Charitable Remainder Trust (CRUT) Payout Calculator
Model annual CRUT payouts over a 1–30 year trust term, see your total income, and estimate the remainder that passes to charity at the end.
How a Charitable Remainder Unitrust (CRUT) Works
A CRUT is an irrevocable trust governed by IRC Section 664 that distributes a fixed percentage (5%–50%) of the trust's annually revalued fair market value to the income beneficiary — typically the donor or a family member. At the end of the trust term (or at the beneficiary's death), the remaining trust assets pass to one or more named charities. The donor receives a partial income tax deduction in the year of funding, equal to the actuarial present value of the charitable remainder interest.

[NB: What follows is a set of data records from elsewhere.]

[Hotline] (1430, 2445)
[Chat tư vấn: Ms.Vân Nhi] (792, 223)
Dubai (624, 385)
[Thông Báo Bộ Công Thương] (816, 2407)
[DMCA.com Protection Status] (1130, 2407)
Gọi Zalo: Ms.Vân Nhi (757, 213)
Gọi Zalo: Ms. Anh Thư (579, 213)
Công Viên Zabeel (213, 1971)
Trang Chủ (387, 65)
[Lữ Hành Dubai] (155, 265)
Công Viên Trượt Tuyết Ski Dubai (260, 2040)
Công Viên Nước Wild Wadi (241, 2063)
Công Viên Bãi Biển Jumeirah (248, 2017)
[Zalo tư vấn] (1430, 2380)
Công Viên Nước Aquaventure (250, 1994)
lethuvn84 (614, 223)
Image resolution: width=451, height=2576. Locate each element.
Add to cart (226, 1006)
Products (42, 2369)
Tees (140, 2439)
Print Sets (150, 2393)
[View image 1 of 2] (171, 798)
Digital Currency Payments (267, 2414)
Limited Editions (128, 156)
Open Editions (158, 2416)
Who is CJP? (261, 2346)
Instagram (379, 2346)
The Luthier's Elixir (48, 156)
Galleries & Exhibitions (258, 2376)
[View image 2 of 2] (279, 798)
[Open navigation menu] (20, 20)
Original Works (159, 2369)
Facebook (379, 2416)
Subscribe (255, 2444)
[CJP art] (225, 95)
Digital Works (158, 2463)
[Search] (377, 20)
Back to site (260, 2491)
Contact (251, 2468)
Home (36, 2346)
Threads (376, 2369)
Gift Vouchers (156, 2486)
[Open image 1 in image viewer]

Unlike a Charitable Remainder Annuity Trust (CRAT), a CRUT payout fluctuates with the trust's investment value — rising in good years, falling in down years. This protects the charity's remainder from inflation but also means the income beneficiary bears some investment risk. CRUTs are popular estate-planning tools for people with highly appreciated, low-basis assets such as stock or real estate. By transferring these assets into a CRUT, the trust can sell them without immediate capital gains tax. Source: IRS Publication 3079, IRC Section 664. Last updated: May 2026.
CRUT vs CRAT: Which Is Right for You?
| Feature | CRUT | CRAT |
|---|---|---|
| Payout type | % of annual FMV (varies) | Fixed dollar amount |
| Additional contributions | Allowed | Not allowed |
| Inflation protection | Yes (payouts rise with growth) | No (fixed dollar erodes) |
| Income predictability | Lower | Higher |
| Min payout rate | 5% of annual FMV | 5% of initial FMV |
| Risk to charity remainder | Lower (payout ≤ growth) | Higher (fixed drain) |
Key CRUT Planning Considerations
The IRS Section 7520 rate (published monthly) affects the charitable deduction calculation — a higher rate increases the deduction. The charitable remainder must equal at least 10% of the initial contribution (actuarially), otherwise the trust fails the CRUT test. Trust term is typically set to a fixed number of years (1–20) or the lifetime of up to two beneficiaries. For maximum tax benefit, fund a CRUT in a year with high income to maximize the deduction offset. Consult an estate planning attorney who specializes in charitable trusts and a CPA to model the full tax picture before funding. Source: americanbar.org, IRS.gov. Last updated: May 2026.